Monday, August 18, 2008

Half Victories

Before I start a bit of explanation. I've been reading an interesting book on the nature of influence recently. I could ramble on for a while about it, but the reason it's salient to this post is that it discusses the power a commitment gains when it's made as a public declaration. In essence it's a group identity thing, but getting into why this is true is not the point right now, I simply want to point out that it is.

The matter I'm actually writing about is another pattern of anxiety behavior that I'm seeing. Like most of these discoveries it's also true in retrospect, even several months in retrospect, but mourning past mistakes gets in the way of making future corrections.

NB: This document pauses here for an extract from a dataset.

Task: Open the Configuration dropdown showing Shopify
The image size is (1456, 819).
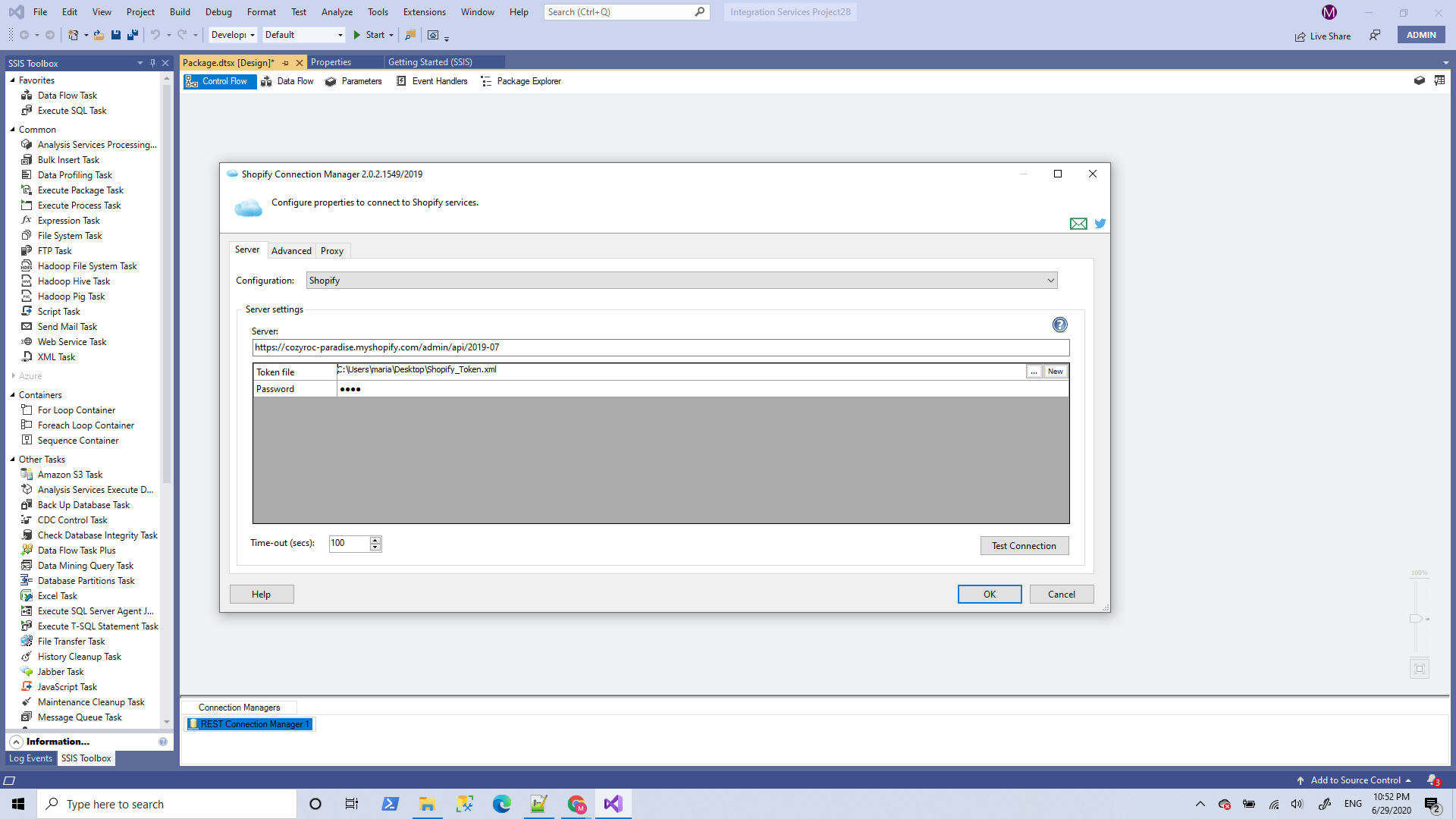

The basic behavior is this. I go to do some thing which is still clouded, I lose the battle with that cloud, but because of this I end up spurring myself forward to do something else. The something else is basically always something lower on my list, and something less clouded by anxiety. The thing about this behavior that bugs me is that it's spurred me on to doing a number of things which I think really needed to be done, but all of those were done at the cost of some larger more important task.

The pros and cons of this aside I'm interested in this because it represents a step up from what I call "slipping" which is going from a failed attempt at piercing the cloud goes to doing something worthless. The "something worthless" is almost always defined as playing an MMO. I'm still getting things done, I'm just not getting the right things done. This makes the issue of fighting this behavior much trickier. I can't look back on what I've done with true scorn, but I know that this is ultimately a destructive behavior.

The more I think about it the more I find myself thinking that the way to fight this is the same way I've been fighting everything else. Keep myself pointed at the task, and keep moving forward. It's the almost insultingly easy solution that's unexpectedly difficult to implement.